Malgré des conditions météorologiques peu favorables en début de matinée, la mobilisation a été au rendez-vous avec 137 bénévoles présents. Après une phase de sensibilisation et la distribution du matériel de collecte, les participants ont été organisés en équipes de dix afin d’assurer une meilleure coordination et d’instaurer une dynamique participative.
La collecte, lancée dans un esprit de compétition, a permis en près de deux heures de retirer 235 sacs de 130 litres de déchets, dont une large majorité de plastiques (194 sacs) contre 41 sacs d’autres déchets. L’équipe de l’École d’Application du Service de Santé Militaire de Libreville s’est illustrée en tête du classement avec 65 sacs collectés, témoignant de son engagement.
Les déchets ramassés ont été confiés à l’entreprise Clean Africa, avec une orientation spécifique des plastiques vers la start-up ECOGESTION pour leur revalorisation, inscrivant l’opération dans une logique d’économie circulaire.
Au-delà du volume collecté, cette initiative a contribué à réduire significativement la pollution sur le site tout en renforçant la sensibilisation des populations à la préservation des écosystèmes côtiers. Comme l’a souligné Tchouindo Afane Edou, responsable de l’ONG RGEDD, « cette mobilisation démontre que la protection de notre environnement est une responsabilité partagée.
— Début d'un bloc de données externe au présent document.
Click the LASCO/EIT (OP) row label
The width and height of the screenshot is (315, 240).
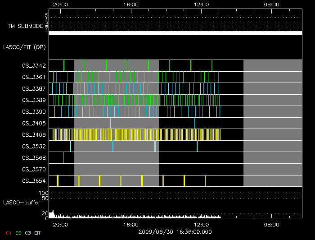click(x=24, y=46)
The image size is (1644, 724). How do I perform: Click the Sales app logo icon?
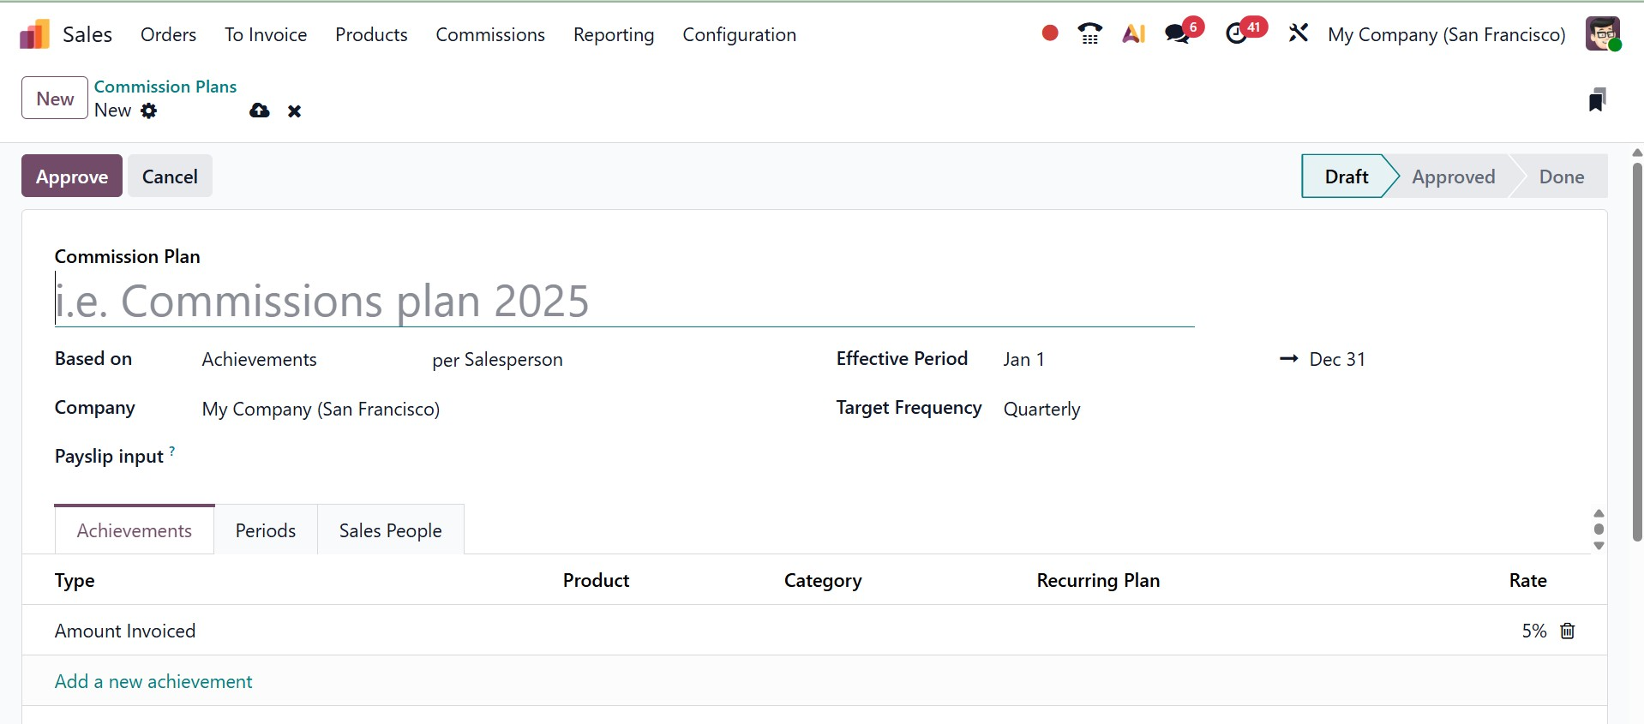click(x=34, y=35)
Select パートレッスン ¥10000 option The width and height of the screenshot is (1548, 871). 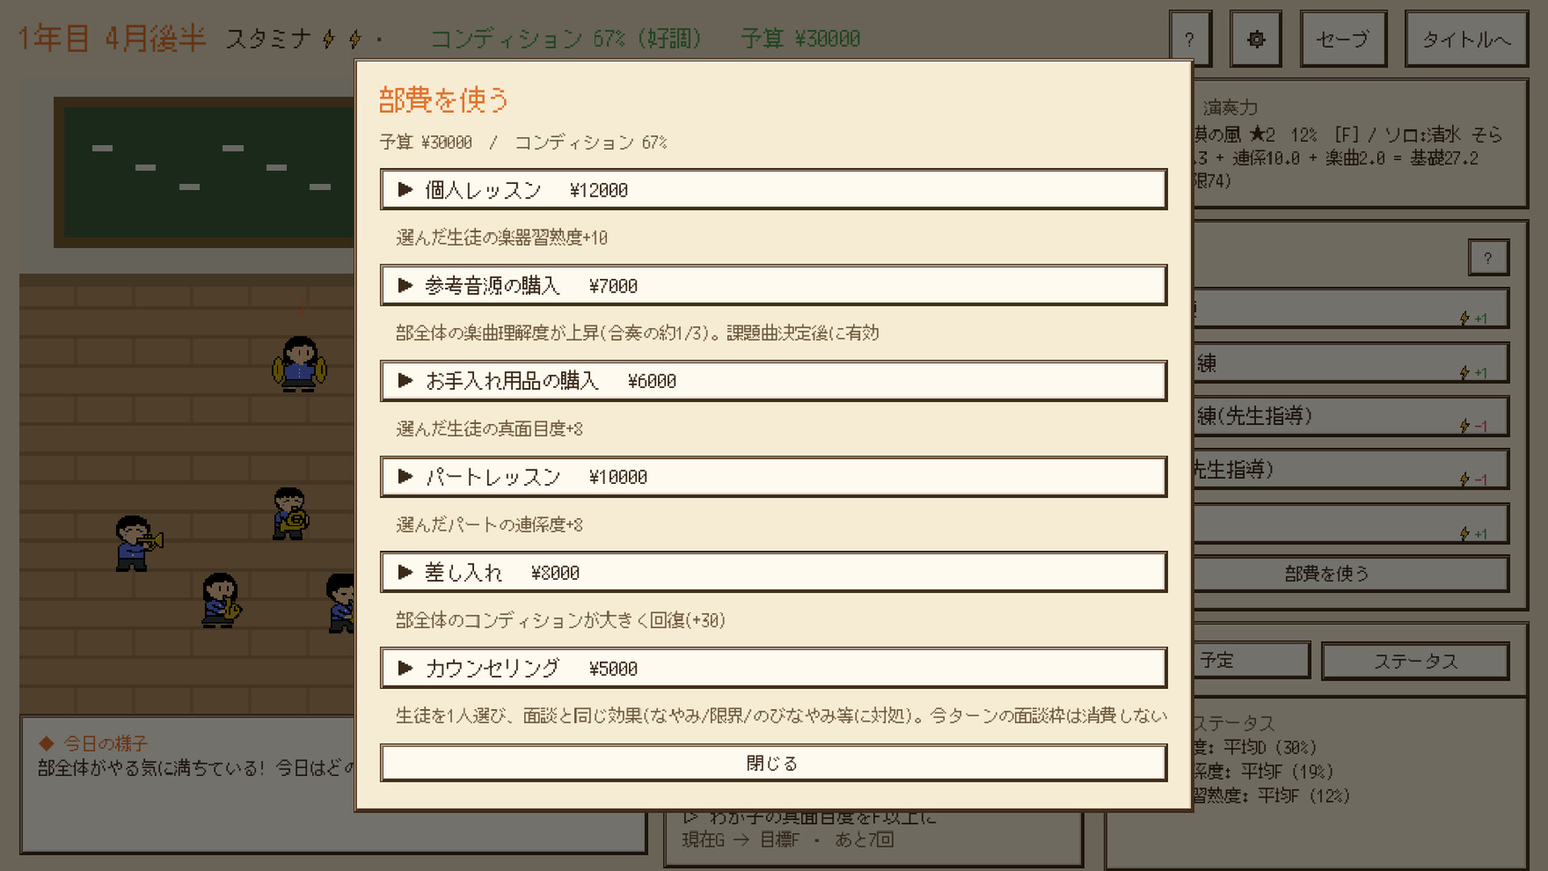pyautogui.click(x=773, y=477)
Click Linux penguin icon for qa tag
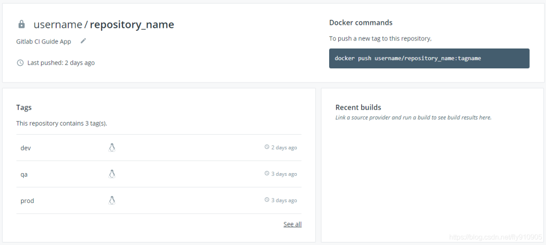Screen dimensions: 546x245 pos(112,174)
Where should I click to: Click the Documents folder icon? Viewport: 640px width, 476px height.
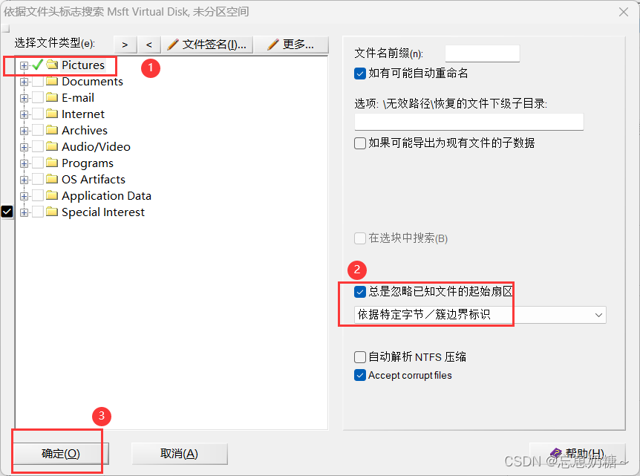[52, 81]
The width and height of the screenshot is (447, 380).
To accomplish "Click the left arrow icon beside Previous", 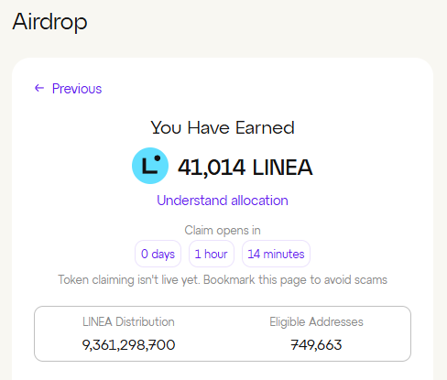I will pyautogui.click(x=39, y=88).
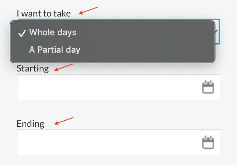The width and height of the screenshot is (237, 165).
Task: Click the checkmark beside Whole days
Action: pos(22,33)
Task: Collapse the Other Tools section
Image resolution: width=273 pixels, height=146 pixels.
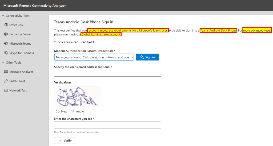Action: [x=3, y=62]
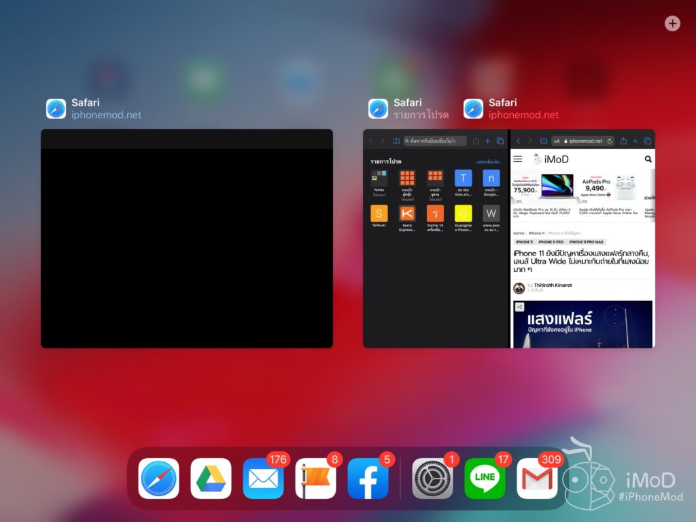Create a new space with the plus button
The image size is (696, 522).
tap(672, 23)
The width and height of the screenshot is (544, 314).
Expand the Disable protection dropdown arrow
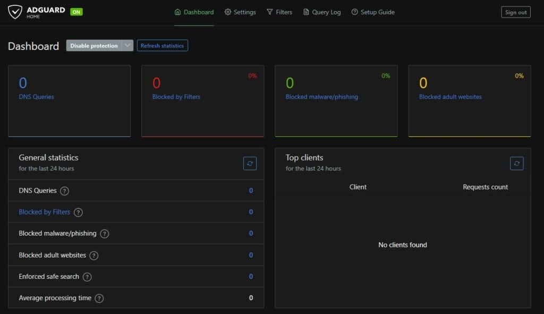(127, 45)
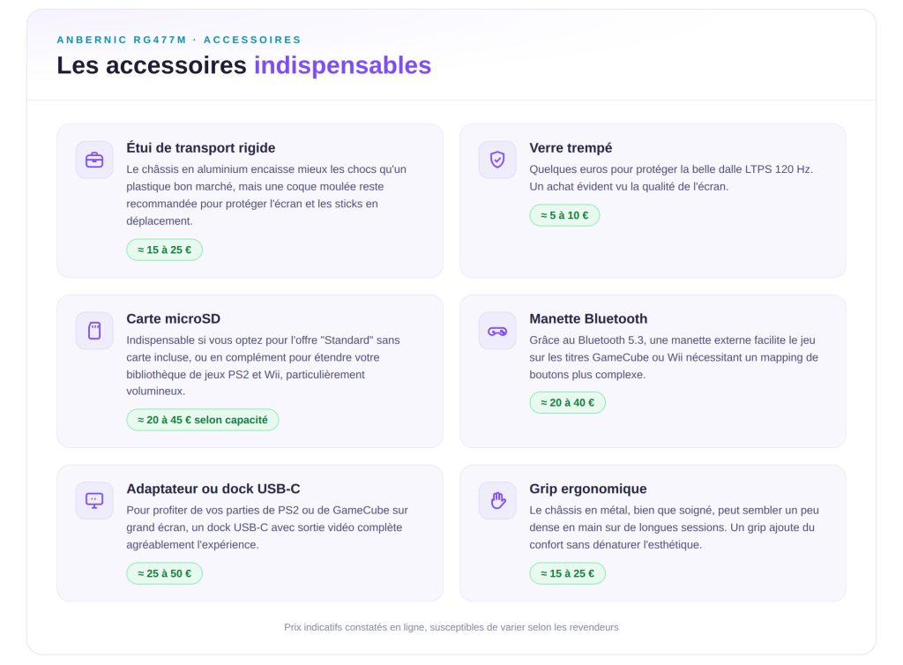Image resolution: width=903 pixels, height=665 pixels.
Task: Click the Grip ergonomique price badge
Action: point(567,573)
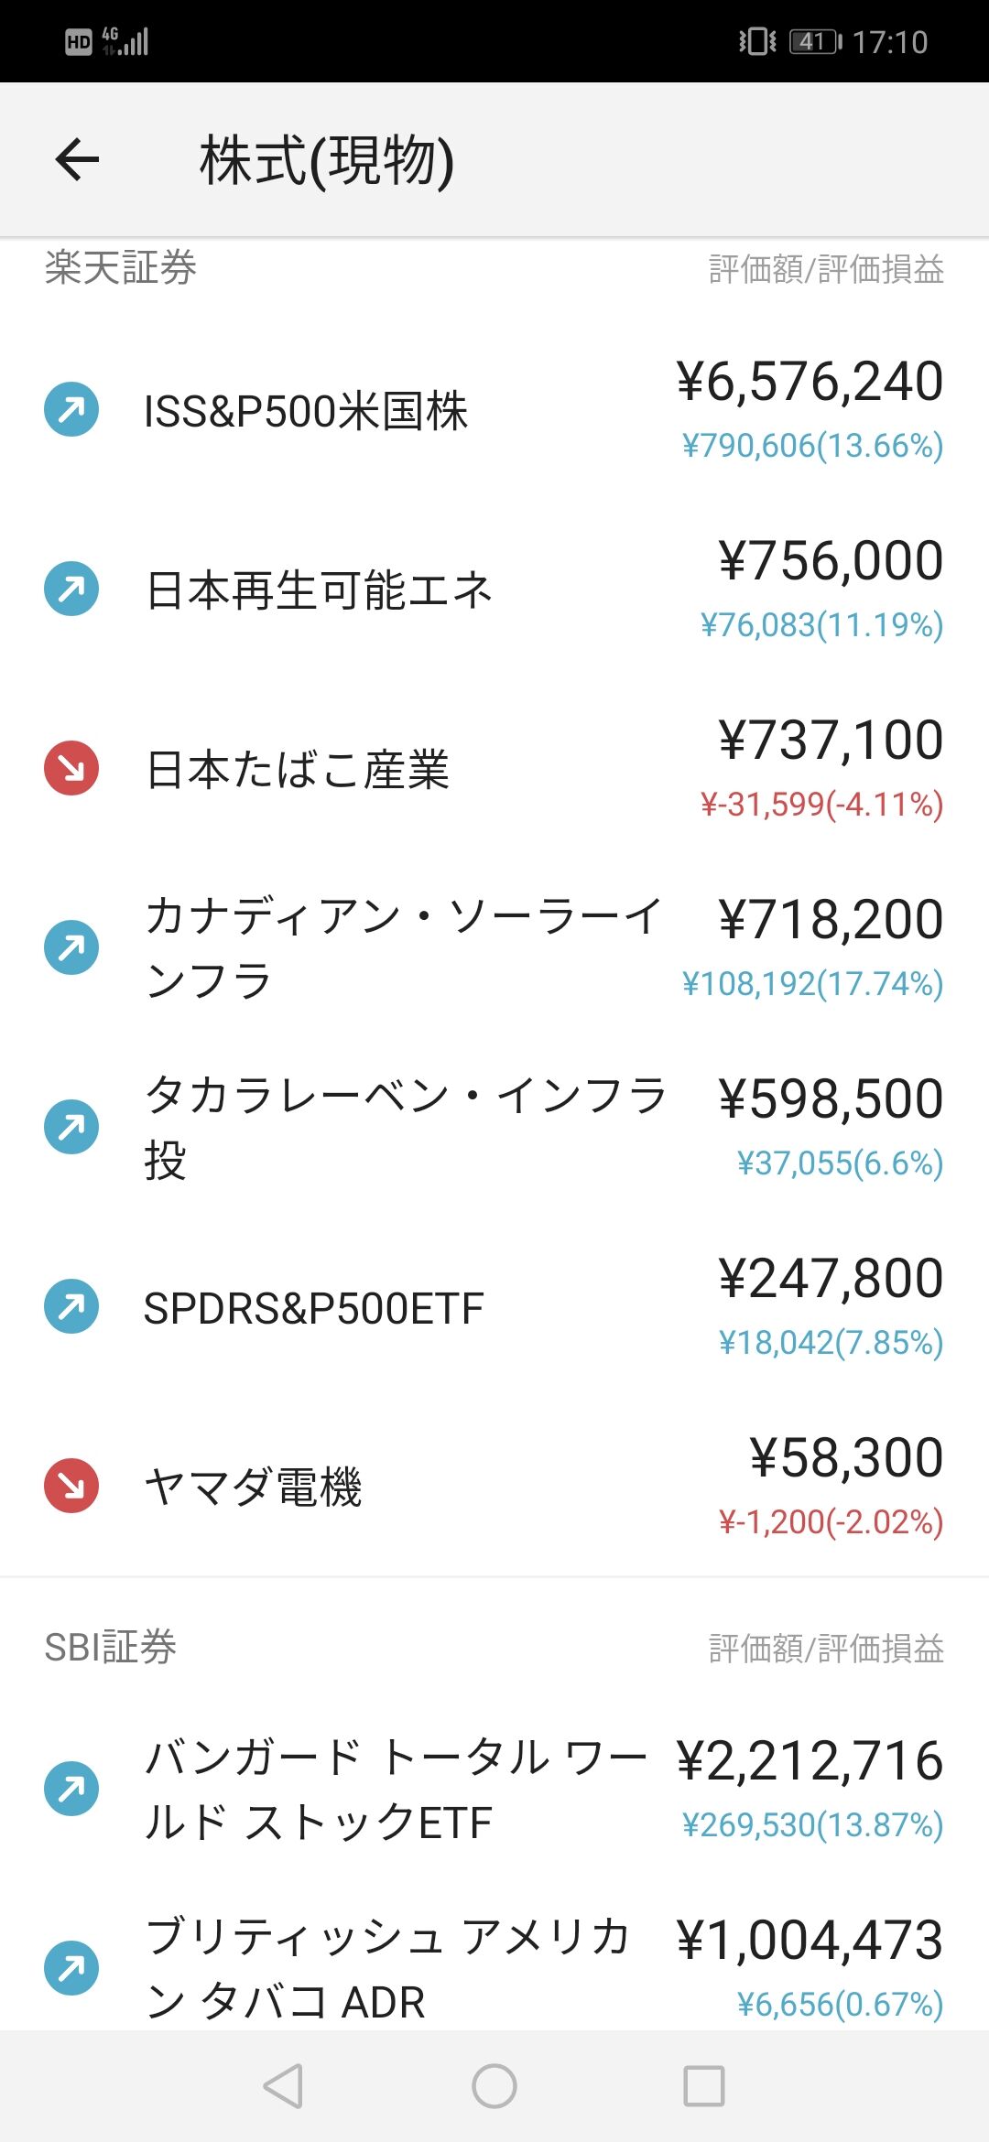989x2142 pixels.
Task: Open the 日本再生可能エネ holding name
Action: (x=319, y=590)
Chaque geste compte dans la lutte contre la pollution plastique, et c’est ensemble que nous pouvons préserver durablement nos côtes et nos océans ».

Les organisateurs ont salué l’implication de leurs partenaires, notamment Clean Africa pour son appui logistique, Sobraga en tant que partenaire principal, ainsi que SanlamAllianz Gabon pour les lots. Une mention spéciale a été adressée à l’École d’Application du Service de Santé Militaire – LBV pour sa forte mobilisation.
Un nouveau rendez-vous est fixé au 28 mars prochain sur un site qui sera communiqué ultérieurement, avec l’appui des autorités environnementales et municipales.